===== Records provided =====

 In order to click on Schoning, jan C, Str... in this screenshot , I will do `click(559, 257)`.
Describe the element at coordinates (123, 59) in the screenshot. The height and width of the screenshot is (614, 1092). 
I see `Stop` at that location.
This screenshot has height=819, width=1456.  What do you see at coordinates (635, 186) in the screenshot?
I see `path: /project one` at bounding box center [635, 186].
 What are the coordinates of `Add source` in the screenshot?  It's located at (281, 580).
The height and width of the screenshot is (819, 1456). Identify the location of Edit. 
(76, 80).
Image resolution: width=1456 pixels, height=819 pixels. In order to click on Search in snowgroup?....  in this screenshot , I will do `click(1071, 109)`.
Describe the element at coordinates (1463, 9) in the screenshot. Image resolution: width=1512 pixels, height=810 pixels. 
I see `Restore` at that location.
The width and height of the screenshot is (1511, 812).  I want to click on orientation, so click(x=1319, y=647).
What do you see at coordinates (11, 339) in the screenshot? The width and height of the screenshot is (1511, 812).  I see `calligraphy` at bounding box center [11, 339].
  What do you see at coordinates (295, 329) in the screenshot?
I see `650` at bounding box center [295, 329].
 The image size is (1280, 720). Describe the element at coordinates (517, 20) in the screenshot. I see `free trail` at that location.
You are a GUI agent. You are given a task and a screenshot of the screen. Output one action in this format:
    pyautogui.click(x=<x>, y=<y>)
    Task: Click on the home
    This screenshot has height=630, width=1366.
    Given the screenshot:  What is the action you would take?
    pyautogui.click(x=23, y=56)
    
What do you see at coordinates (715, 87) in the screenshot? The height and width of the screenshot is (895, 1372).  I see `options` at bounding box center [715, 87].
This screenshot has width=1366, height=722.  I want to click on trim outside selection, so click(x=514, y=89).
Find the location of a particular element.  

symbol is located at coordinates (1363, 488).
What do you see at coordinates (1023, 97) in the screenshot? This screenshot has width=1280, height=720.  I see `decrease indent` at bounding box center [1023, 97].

=====

● What this task involves
Update the data above by replacing every occurrence of "height and width" with "size", leaving everything else unchanged.

● Solved problem
 In order to click on Schoning, jan C, Str... in this screenshot , I will do `click(559, 257)`.
Describe the element at coordinates (123, 59) in the screenshot. The size of the screenshot is (614, 1092). 
I see `Stop` at that location.
This screenshot has height=819, width=1456.  What do you see at coordinates (635, 186) in the screenshot?
I see `path: /project one` at bounding box center [635, 186].
 What are the coordinates of `Add source` in the screenshot?  It's located at (281, 580).
The size of the screenshot is (819, 1456). Identify the location of Edit. 
(76, 80).
Image resolution: width=1456 pixels, height=819 pixels. In order to click on Search in snowgroup?....  in this screenshot , I will do `click(1071, 109)`.
Describe the element at coordinates (1463, 9) in the screenshot. Image resolution: width=1512 pixels, height=810 pixels. 
I see `Restore` at that location.
The width and height of the screenshot is (1511, 812).  I want to click on orientation, so click(x=1319, y=647).
What do you see at coordinates (11, 339) in the screenshot? The width and height of the screenshot is (1511, 812).  I see `calligraphy` at bounding box center [11, 339].
  What do you see at coordinates (295, 329) in the screenshot?
I see `650` at bounding box center [295, 329].
 The image size is (1280, 720). Describe the element at coordinates (517, 20) in the screenshot. I see `free trail` at that location.
You are a GUI agent. You are given a task and a screenshot of the screen. Output one action in this format:
    pyautogui.click(x=<x>, y=<y>)
    Task: Click on the home
    This screenshot has height=630, width=1366.
    Given the screenshot:  What is the action you would take?
    pyautogui.click(x=23, y=56)
    
What do you see at coordinates (715, 87) in the screenshot? The size of the screenshot is (895, 1372).  I see `options` at bounding box center [715, 87].
This screenshot has width=1366, height=722.  I want to click on trim outside selection, so click(x=514, y=89).
Find the location of a particular element.  

symbol is located at coordinates (1363, 488).
What do you see at coordinates (1023, 97) in the screenshot? This screenshot has width=1280, height=720.  I see `decrease indent` at bounding box center [1023, 97].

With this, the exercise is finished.